You can try to add another condition to the breakouts from cloud. In this example, we used Williams %R to filter breakouts. The conditon is simple – %R should be in oversold or overbought area to enter trade.

On the right side we can see that it looks like another trade opportunity, with breakout from cloud and %R in oversold area.

EMR stocks, monthly chart

7.4. Example of different breakouts

7.4. Example of different breakouts

This trade worked great – long at cloud breakout and close below Kijun Sen, but… You can see on the left and right side that there were some breakouts, which did not bring strong trend. I would not call all of them false. Some worked out, but with smaller range of moves. That is why it is so important to manage wisely your stop losses.

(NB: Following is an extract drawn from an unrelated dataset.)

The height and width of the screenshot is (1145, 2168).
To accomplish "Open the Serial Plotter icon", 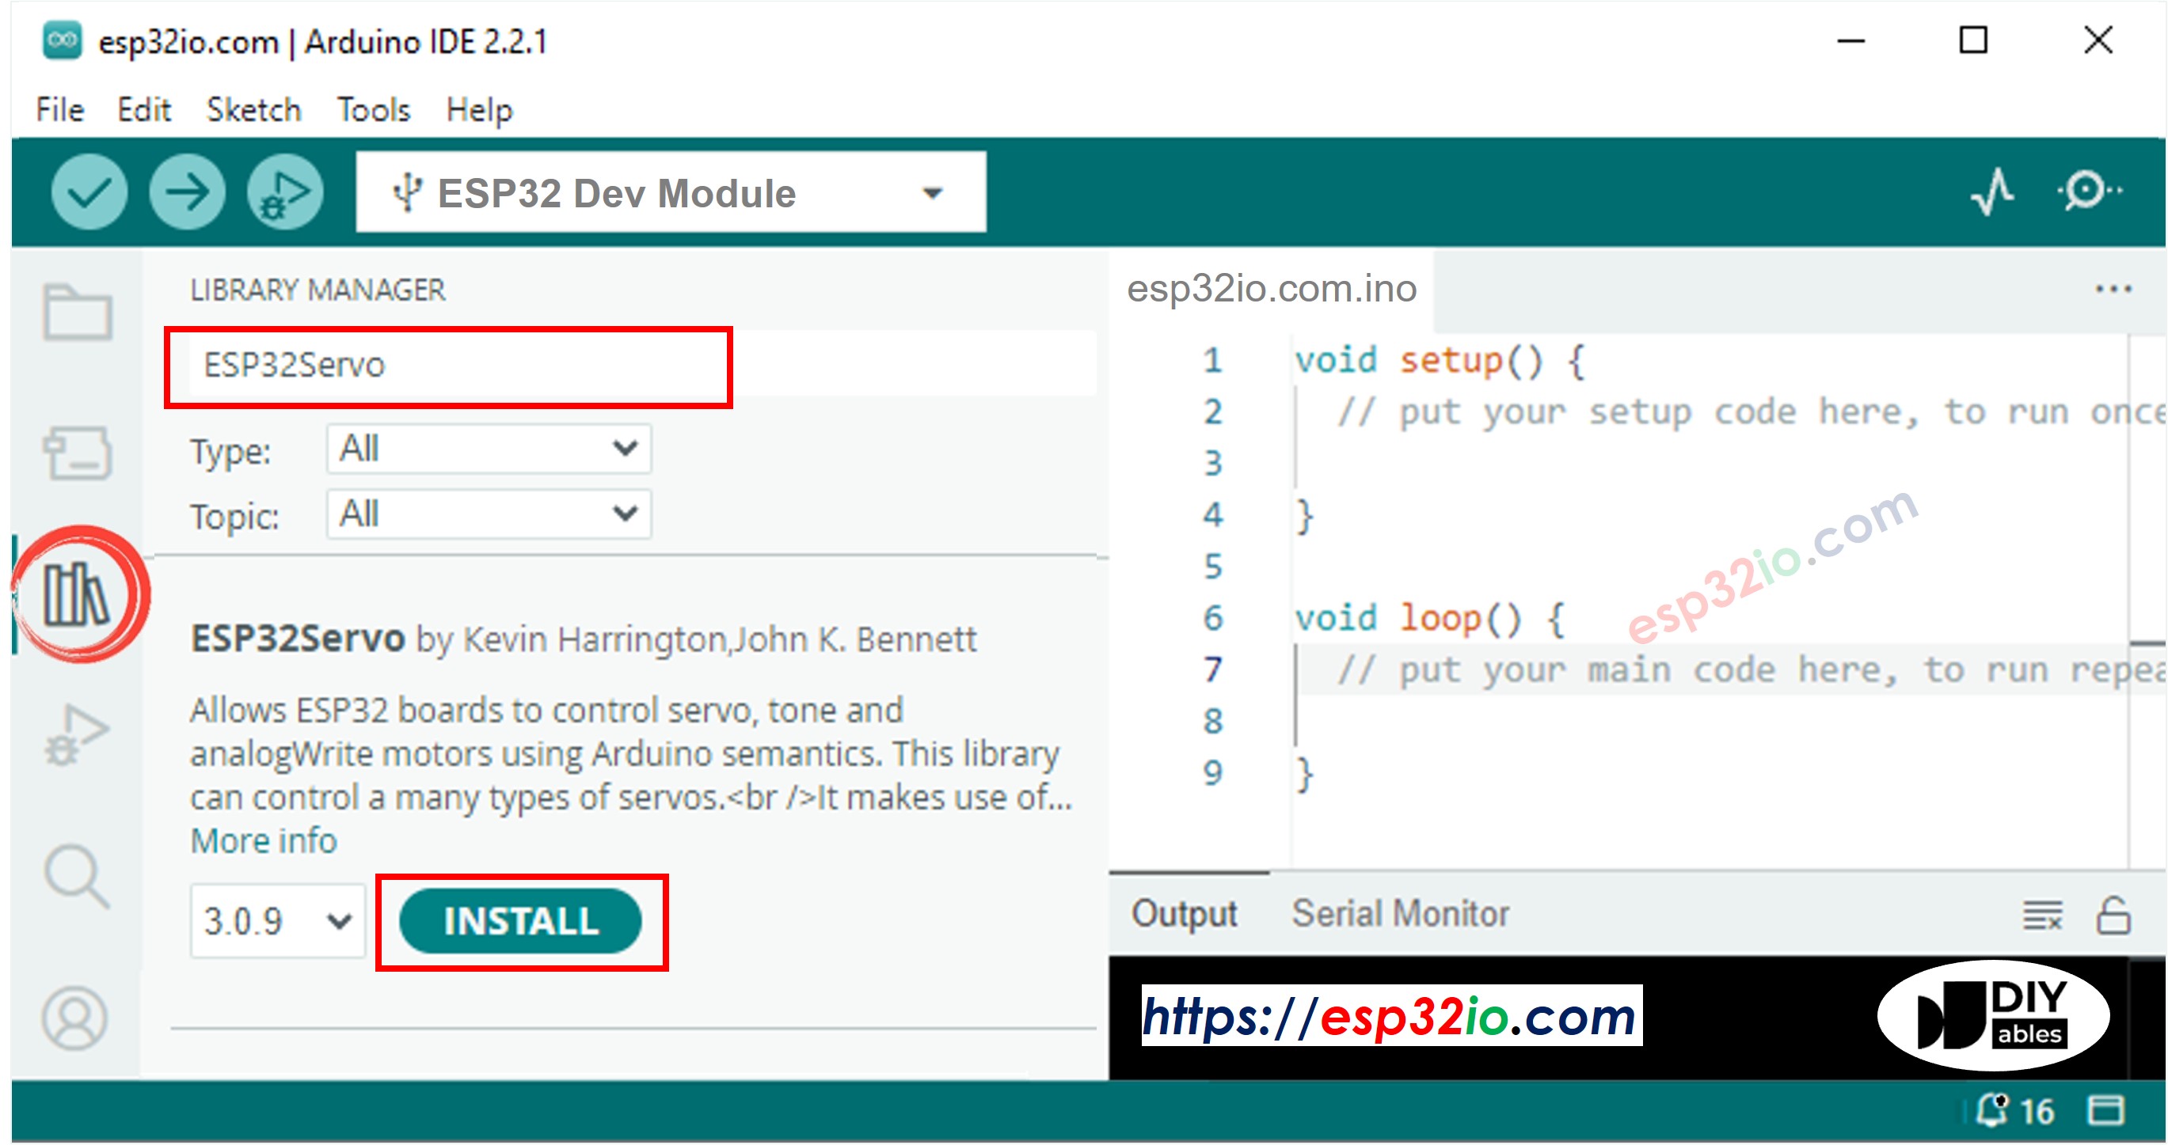I will 1992,192.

ROST stocks, monthly chart

7.5. Signal to go long (break from cloud), stop loss would be below cloud

7.5. Signal to go long (break from cloud), stop loss would be below cloud

When cloud is thin, I place stop loss below cloud. In this case we took the first long breakout and set stop loss below cloud. Move up did not start rigth away, but ROST hold above cloud and is going up strong.

COP stocks, weekly chart

7.6. Open and close position based on Tenkan and Kijun lines

7.6. Open and close position based on Tenkan and Kijun lines

Sometimes the trend is strong and price will be far away from cloud, so no signals from cloud breakout. When you see a situation like that, you may use breakout below or above Kijun Sen as a signal.

First trade – after correction price returned above Kijun Sen (black). We got signal to go long. An exit was here below Tenkan Sen because we spotted that price is most of the time above Tenkan and Kijun is far away.

Second trade – same scenario. A long breakout above Kijun Sen and close below Tenkan Sen (because Kijun Sen was too far).